Please write out the whole listing that follows exactly; the pictures stay out.
=======
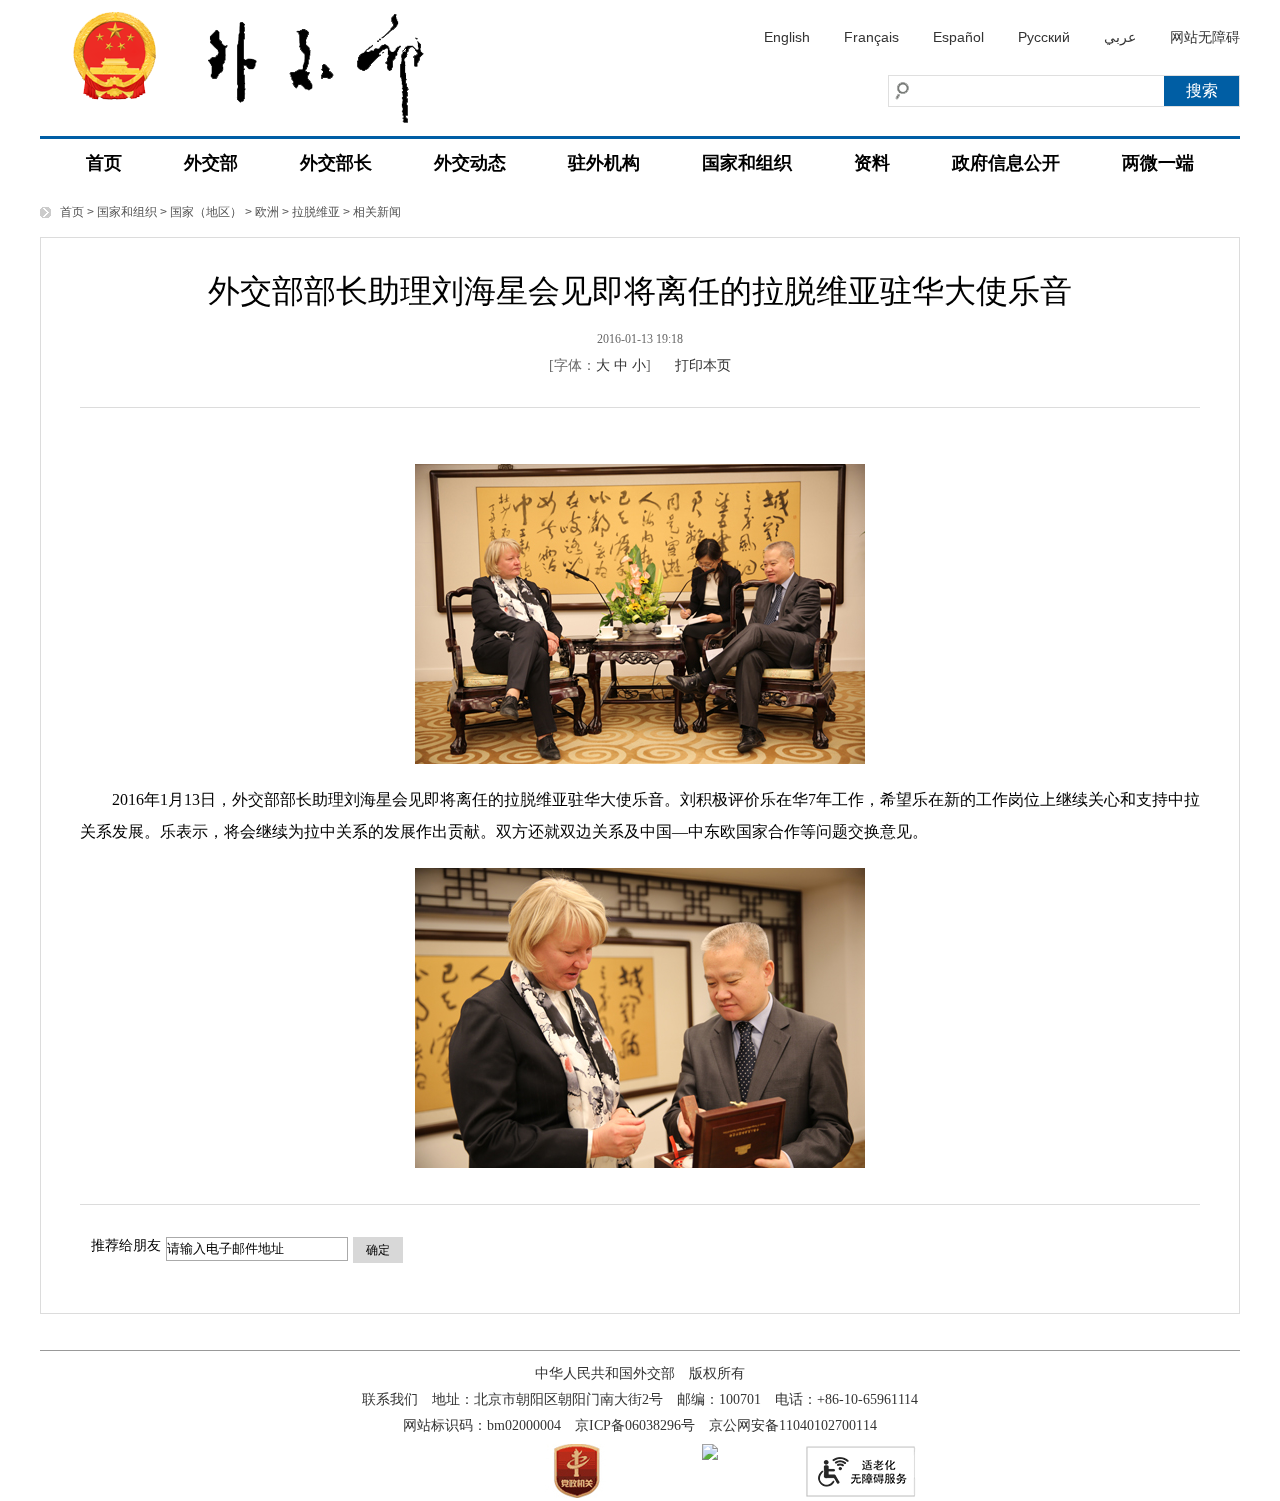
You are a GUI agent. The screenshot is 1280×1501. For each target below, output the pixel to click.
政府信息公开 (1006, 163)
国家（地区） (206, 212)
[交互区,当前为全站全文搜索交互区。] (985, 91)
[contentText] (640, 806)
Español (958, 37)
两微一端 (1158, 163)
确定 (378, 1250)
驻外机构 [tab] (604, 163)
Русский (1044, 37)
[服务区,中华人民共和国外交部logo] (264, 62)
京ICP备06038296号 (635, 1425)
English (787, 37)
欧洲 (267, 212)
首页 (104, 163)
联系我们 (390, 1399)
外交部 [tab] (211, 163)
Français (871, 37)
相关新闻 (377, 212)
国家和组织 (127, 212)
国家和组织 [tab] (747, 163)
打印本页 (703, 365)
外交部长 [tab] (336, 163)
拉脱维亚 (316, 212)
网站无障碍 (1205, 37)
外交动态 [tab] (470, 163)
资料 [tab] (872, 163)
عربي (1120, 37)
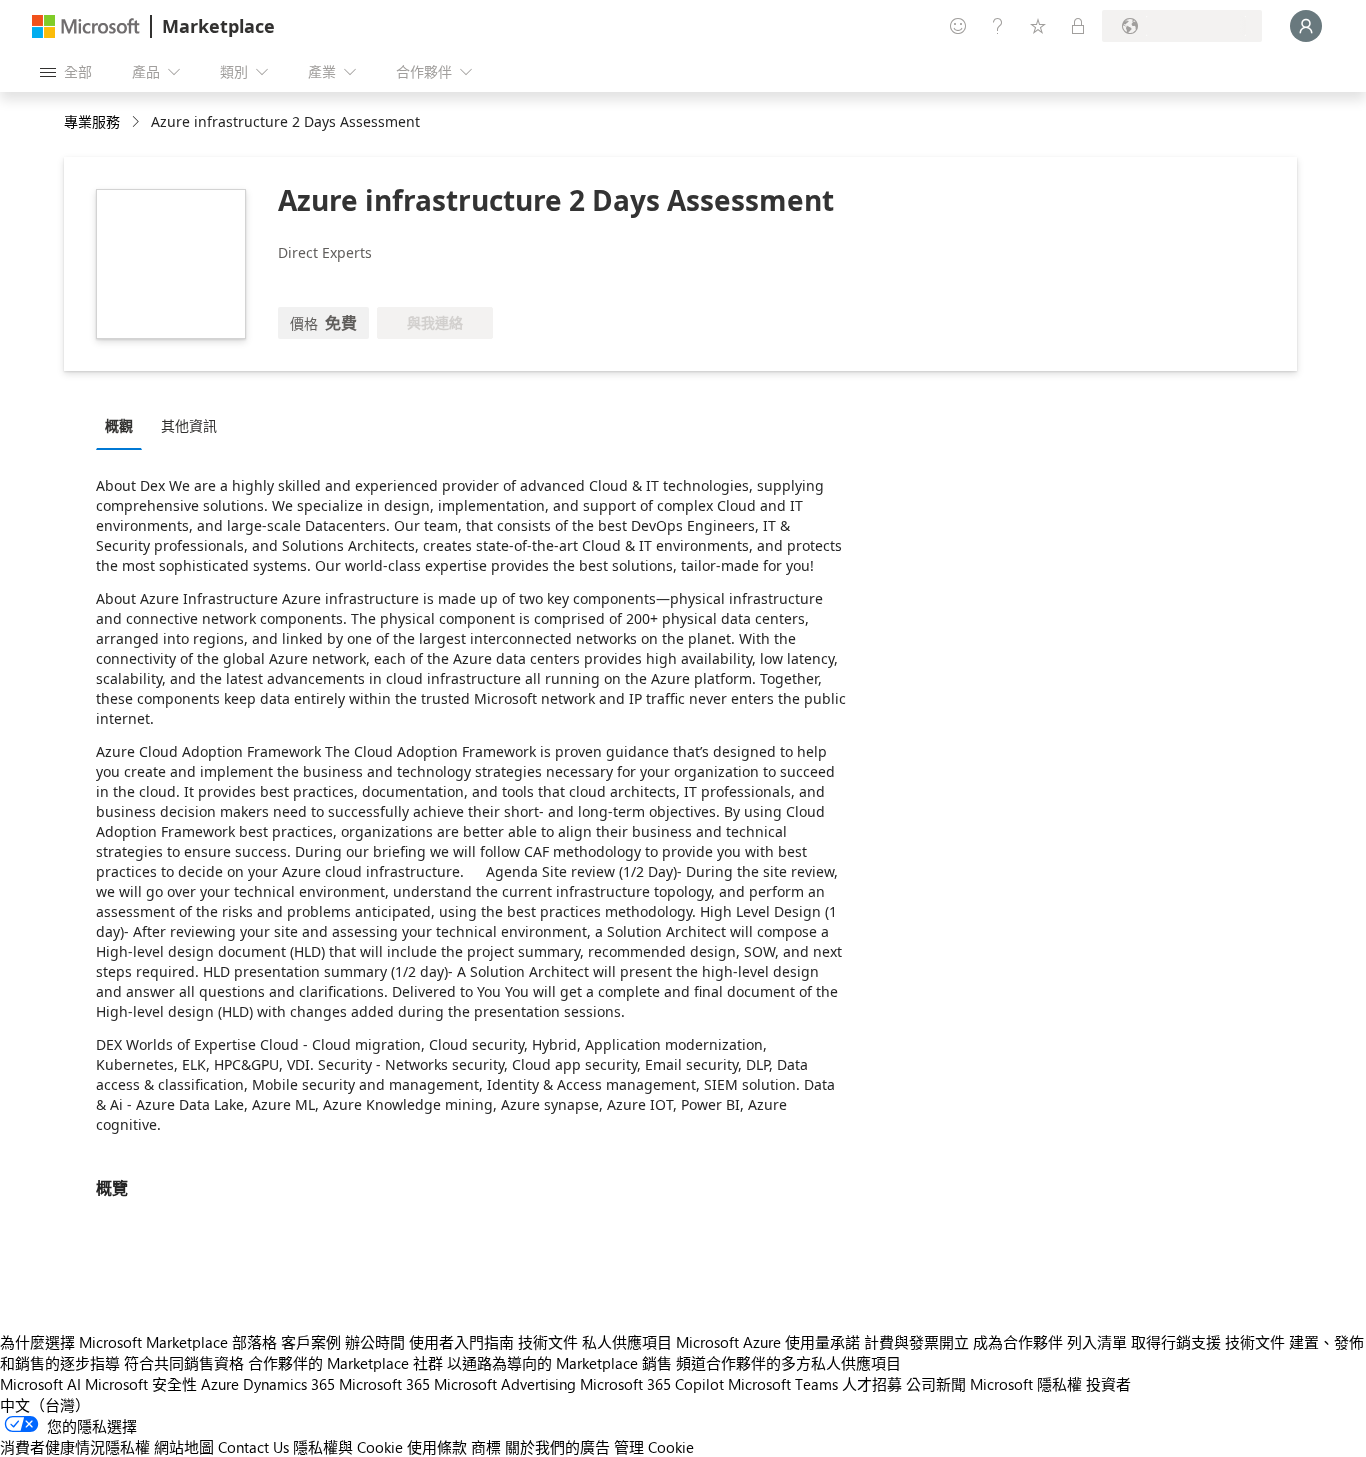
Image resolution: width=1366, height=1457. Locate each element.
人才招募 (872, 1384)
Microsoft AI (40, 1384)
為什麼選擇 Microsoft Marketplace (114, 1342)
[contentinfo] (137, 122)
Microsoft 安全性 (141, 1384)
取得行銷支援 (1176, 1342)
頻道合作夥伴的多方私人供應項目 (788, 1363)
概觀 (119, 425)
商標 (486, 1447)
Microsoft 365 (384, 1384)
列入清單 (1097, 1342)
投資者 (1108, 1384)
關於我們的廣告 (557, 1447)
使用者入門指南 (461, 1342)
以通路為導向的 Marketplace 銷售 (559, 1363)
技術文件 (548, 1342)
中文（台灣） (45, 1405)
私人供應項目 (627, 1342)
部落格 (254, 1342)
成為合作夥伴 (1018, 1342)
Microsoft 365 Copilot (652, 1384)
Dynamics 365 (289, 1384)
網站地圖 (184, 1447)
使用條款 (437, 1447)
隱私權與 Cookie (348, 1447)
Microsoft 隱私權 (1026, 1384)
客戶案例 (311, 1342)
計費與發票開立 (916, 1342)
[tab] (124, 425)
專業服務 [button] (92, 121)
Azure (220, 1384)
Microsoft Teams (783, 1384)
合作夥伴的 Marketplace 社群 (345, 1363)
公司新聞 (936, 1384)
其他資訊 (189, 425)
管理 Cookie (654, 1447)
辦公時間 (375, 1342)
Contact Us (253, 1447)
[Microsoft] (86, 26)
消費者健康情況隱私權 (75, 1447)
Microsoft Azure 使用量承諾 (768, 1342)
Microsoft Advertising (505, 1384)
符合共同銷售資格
=======
> **WRITTEN SOLUTION**
You are a GUI agent. The screenshot is 1280×1501. For each target below, output the pixel to click.
政府信息公开 (1006, 163)
国家（地区） (206, 212)
[交互区,当前为全站全文搜索交互区。] (985, 91)
[contentText] (640, 806)
Español (958, 37)
两微一端 (1158, 163)
确定 (378, 1250)
驻外机构 [tab] (604, 163)
Русский (1044, 37)
[服务区,中华人民共和国外交部logo] (264, 62)
京ICP备06038296号 (635, 1425)
English (787, 37)
欧洲 (267, 212)
首页 (104, 163)
联系我们 (390, 1399)
外交部 [tab] (211, 163)
Français (871, 37)
相关新闻 (377, 212)
国家和组织 (127, 212)
国家和组织 [tab] (747, 163)
打印本页 (703, 365)
外交部长 [tab] (336, 163)
拉脱维亚 (316, 212)
网站无障碍 (1205, 37)
外交动态 [tab] (470, 163)
资料 [tab] (872, 163)
عربي (1120, 37)
Image resolution: width=1366, height=1457. Locate each element.
人才招募 (872, 1384)
Microsoft AI (40, 1384)
為什麼選擇 Microsoft Marketplace (114, 1342)
[contentinfo] (137, 122)
Microsoft 安全性 (141, 1384)
取得行銷支援 (1176, 1342)
頻道合作夥伴的多方私人供應項目 (788, 1363)
概觀 (119, 425)
商標 (486, 1447)
Microsoft 365 (384, 1384)
列入清單 (1097, 1342)
投資者 (1108, 1384)
關於我們的廣告 (557, 1447)
使用者入門指南 (461, 1342)
以通路為導向的 Marketplace 銷售 (559, 1363)
技術文件 (548, 1342)
中文（台灣） (45, 1405)
私人供應項目 (627, 1342)
部落格 (254, 1342)
成為合作夥伴 (1018, 1342)
Microsoft 365 Copilot (652, 1384)
Dynamics 365 (289, 1384)
網站地圖 (184, 1447)
使用條款 (437, 1447)
隱私權與 Cookie (348, 1447)
Microsoft 隱私權 (1026, 1384)
客戶案例 (311, 1342)
計費與發票開立 (916, 1342)
[tab] (124, 425)
專業服務 [button] (92, 121)
Azure (220, 1384)
Microsoft Teams (783, 1384)
合作夥伴的 Marketplace 社群 (345, 1363)
公司新聞 (936, 1384)
其他資訊 (189, 425)
管理 Cookie (654, 1447)
辦公時間 (375, 1342)
Contact Us (253, 1447)
[Microsoft] (86, 26)
消費者健康情況隱私權 (75, 1447)
Microsoft Azure 使用量承諾 (768, 1342)
Microsoft Advertising (505, 1384)
符合共同銷售資格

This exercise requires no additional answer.